Após cumprir agenda com Lula, Ceciliano chegou a afirmar que a nova agenda no Rio estava planejada para o Parque de Madureira e deveria marcar o apoio de Paes a Lula.

A articulação de um possível acordo com Paes e Santa Cruz foi vista no próprio PT como uma pressão das lideranças fluminense do partido sobre o PSB para que Molon retire sua pré-candidatura.

Ao jornal “O Estado de S. Paulo”, o presidente nacional do PSB, Carlos Siqueira, afirmou que Molon tem a palavra final para decidir se será candidato ao Senado.

— Diferentemente do PT, no PSB o diretório estadual escolhe o candidato (ao Senado), não o nacional. No Rio, o Molon é o presidente e ele será candidato —disse ele.

Fogo amigo

No ato na Cinelândia, sem citar o nome do adversário, Ceciliano criticou “covardes” que deixaram o PT — Molon saiu do partido em 2015, no auge da Lava-Jato.
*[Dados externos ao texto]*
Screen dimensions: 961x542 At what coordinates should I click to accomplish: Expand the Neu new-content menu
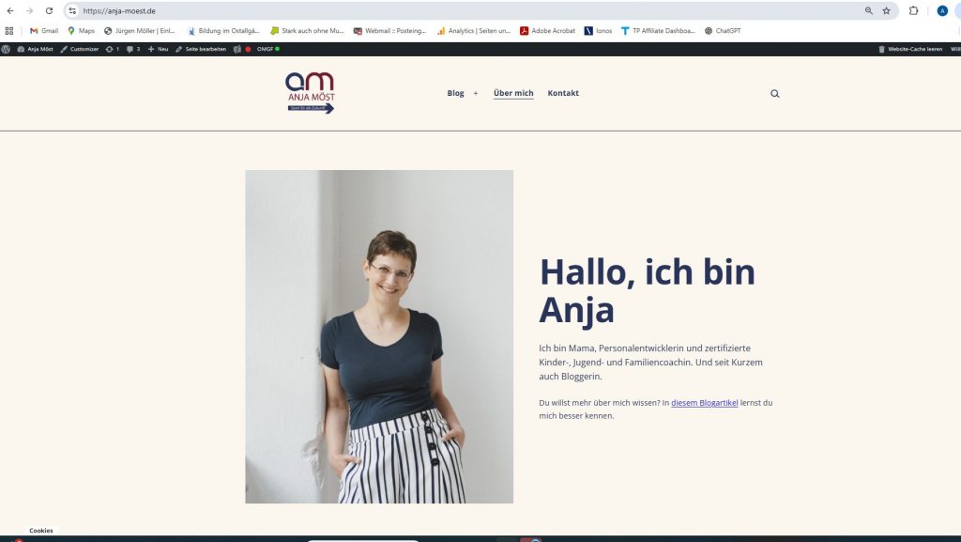[x=158, y=49]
O formato do evento reforçou que o petista é o nome visto como prioritário da chapa. Ceciliano ficou no palco principal, junto com Lula, enquanto Molon estava em outro espaço. O impasse ganhou novos contornos nesta semana, após Freixo cobrar a desistência do correligionário em nome do cumprimento de um “acordo” e Molon retrucar dizendo que não há possibilidade de abdicar da disputa.

Ao ser anunciado, Molon dividiu a militância, que reagiu com vaias entre apoiadores de Ceciliano e gritos de apoio e aplausos entre os simpatizantes do pessebista.

Após falar da importância de eleger Lula e da unidade da esquerda para as eleições, Molon tratou da candidatura ao Senado. Com críticas ao senador Romário (PL), ele disse que o estado não pode continuar mal representado:

— Precisamos enfrentar e derrotar (o governador) Cláudio Castro (PL) sem conciliação e sem ambiguidades. E precisamos tirar do Senado um senador que nada fez pelo Rio. Quando era jogador de futebol, jogava parado mas fazia gol. Agora, jogar parado no Senado é ser omisso e preguiçoso. O Rio não merece continuar mal representado por Romário.

Enquanto ele discursava a militância petista cantava “Molon, eu não me engano, para senador é Ceciliano”.

O petista foi anunciado ao som de um jingle de campanha com o verso “Já está fechado, é Lula lá André aqui de novo”. Aplaudido pela militância petista, foi vaiado por apoiadores de Molon. Sem mencionar o pessebista, ele chamou de “covardes” aqueles que deixaram o PT em momentos difíceis.

— Quero ser um senador como foi Lindbergh (Farias), que não tirou o pé da bola dividida e estava lá em defesa da presidente Dilma Rousseff. Eu nunca saí do Partido dos Trabalhadores, mas os covardes saíram. Muitos covardes abandonaram o partido no momento mais difícil.

Ao discursar, Lula criticou o governo Bolsonaro pela volta da fome no país, pela alta dos preços dos combustíveis, e citou suspeitas de corrupção na atual gestão.